(Collected data entries)
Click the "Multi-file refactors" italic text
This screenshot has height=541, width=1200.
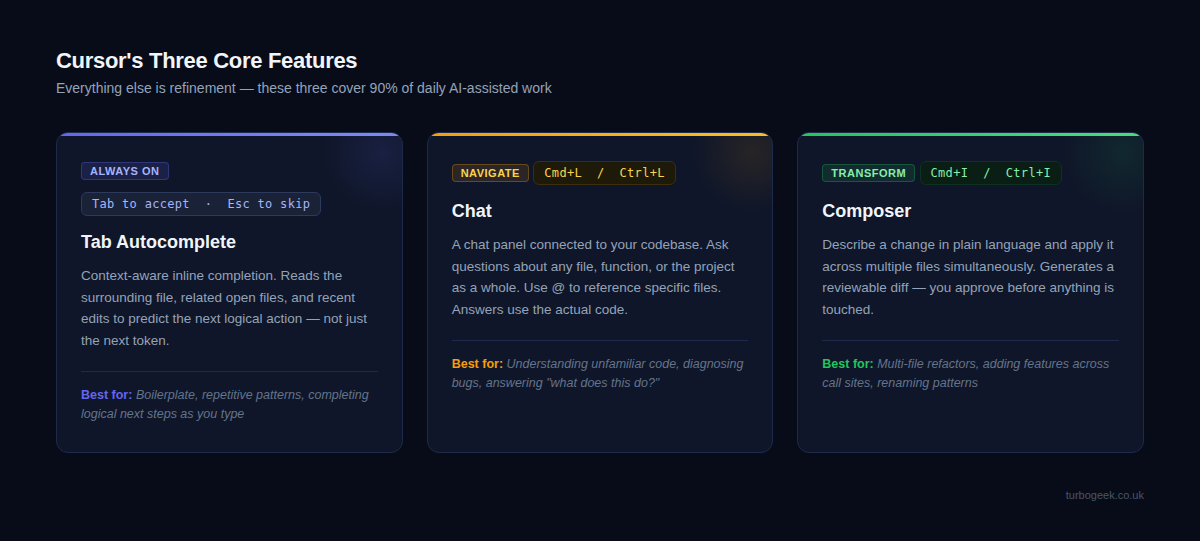940,364
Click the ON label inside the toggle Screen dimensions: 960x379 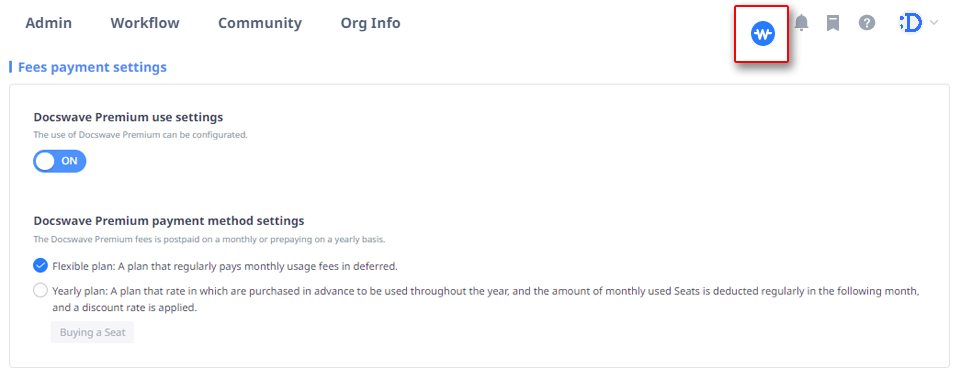(70, 161)
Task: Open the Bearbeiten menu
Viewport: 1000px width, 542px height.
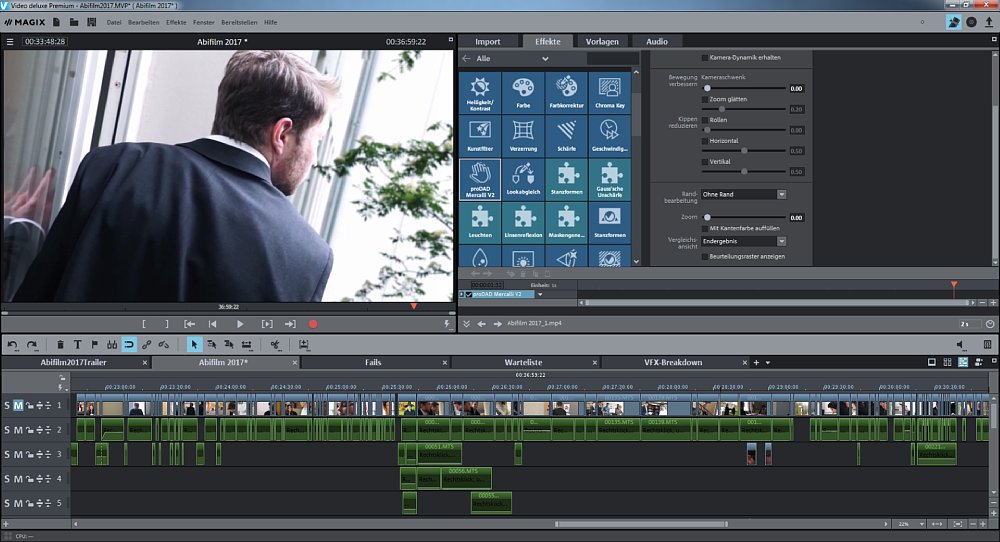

**Your goal**
Repeat exactly the lines in the entries from the one containing "Task: Open the Bearbeiten menu" to the final line, inclusive, and nothing beyond them; skip pictures.

**Final answer**
Task: Open the Bearbeiten menu
Viewport: 1000px width, 542px height.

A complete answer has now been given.